=== ИСХОДНЫЙ ТЕКСТ ===
Здесь мы всюду исходили из того, что хозяин с семьей участвуют в сельскохозяйственных работах. Чтобы доставить себе картину трудовой жизни Нижней Месопотамии, надо учитывать, что ирригационное земледелие требует не только пахоты, бороньбы и жатвы, но и круглогодичной работы на поле (укатывание зерна в землю во избежание высыхания, многократный полив, очистка хлеба от сорняков и многое другое) и дома (тяжелейший труд ручного помола на зернотерках, доставка воды, иногда за много километров, стряпня, уборка). Все это верно как при культуре ячменя и кунжута, так и при культуре эммера, пшеницы и, льна, все хуже родившихся в условиях засоления почвы. Не забудем также, что все большее хозяйственное значение приобретала финиковая пальма еще более трудоемкая культура. Прибавим сюда уход за скотом, стрижку овец (без ножниц - медным ножом), ручное прядение и ткачество, и нам станет ясно, что даже в среднезажиточной семье хватало работы и хозяевам.

=== ЗАДАНИЕ ===
Какие сельскохозяйственные культуры названы в исходном тексте? Перечислите их все.

=== СПИСОК ЗАПИСЕЙ ===
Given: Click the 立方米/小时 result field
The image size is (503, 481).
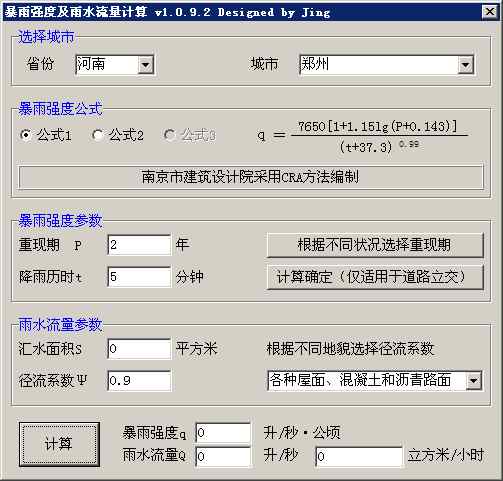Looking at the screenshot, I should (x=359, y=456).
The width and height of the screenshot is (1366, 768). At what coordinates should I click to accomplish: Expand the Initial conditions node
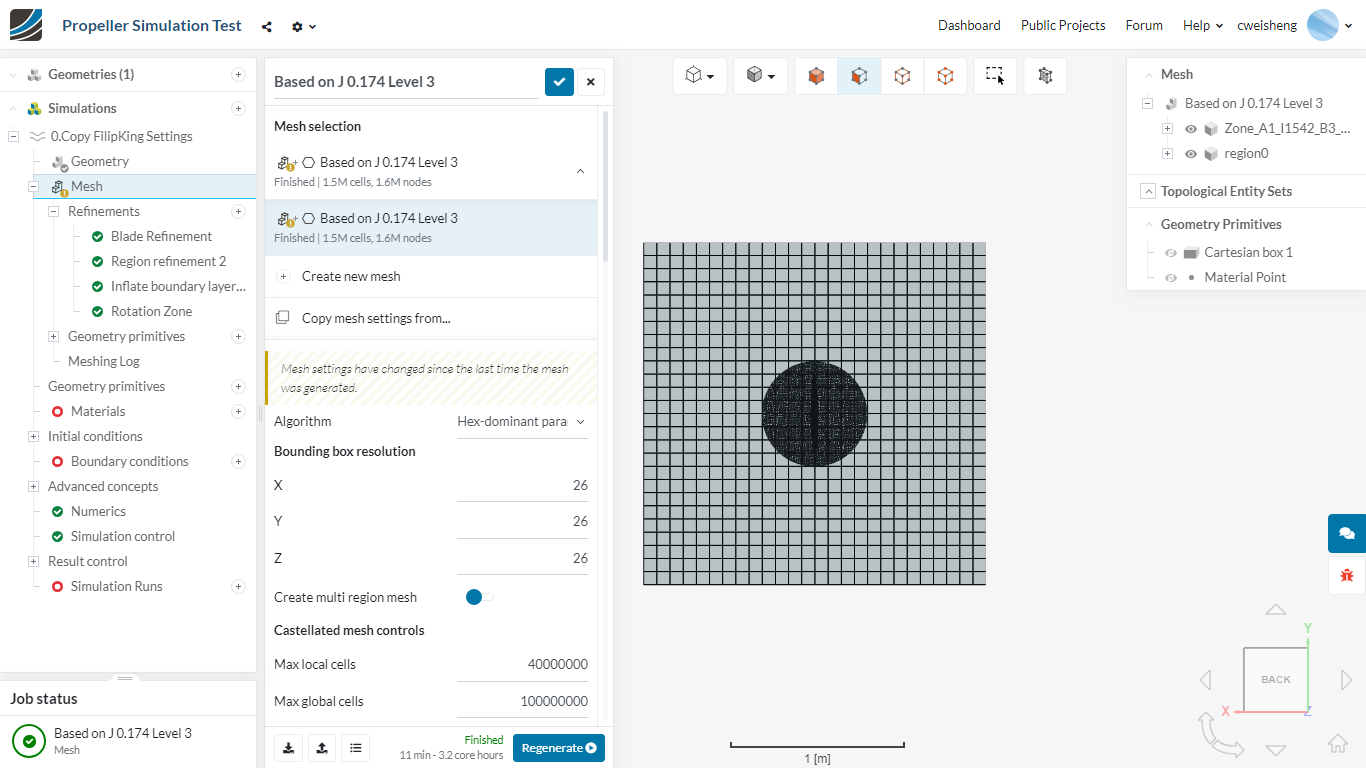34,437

...

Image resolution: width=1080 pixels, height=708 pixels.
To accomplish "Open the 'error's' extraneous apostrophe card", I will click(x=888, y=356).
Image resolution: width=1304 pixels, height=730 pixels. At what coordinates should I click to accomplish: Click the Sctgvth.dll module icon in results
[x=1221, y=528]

==

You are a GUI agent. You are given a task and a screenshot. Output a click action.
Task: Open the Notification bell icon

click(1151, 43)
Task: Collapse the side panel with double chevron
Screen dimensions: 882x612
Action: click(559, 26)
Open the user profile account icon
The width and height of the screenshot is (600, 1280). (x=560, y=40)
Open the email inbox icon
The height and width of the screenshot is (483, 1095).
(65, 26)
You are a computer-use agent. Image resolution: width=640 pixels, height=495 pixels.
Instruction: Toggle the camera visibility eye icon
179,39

=== ОТВЕТ ===
Ячмень, кунжут, эммер, пшеница, лен, финиковая пальма.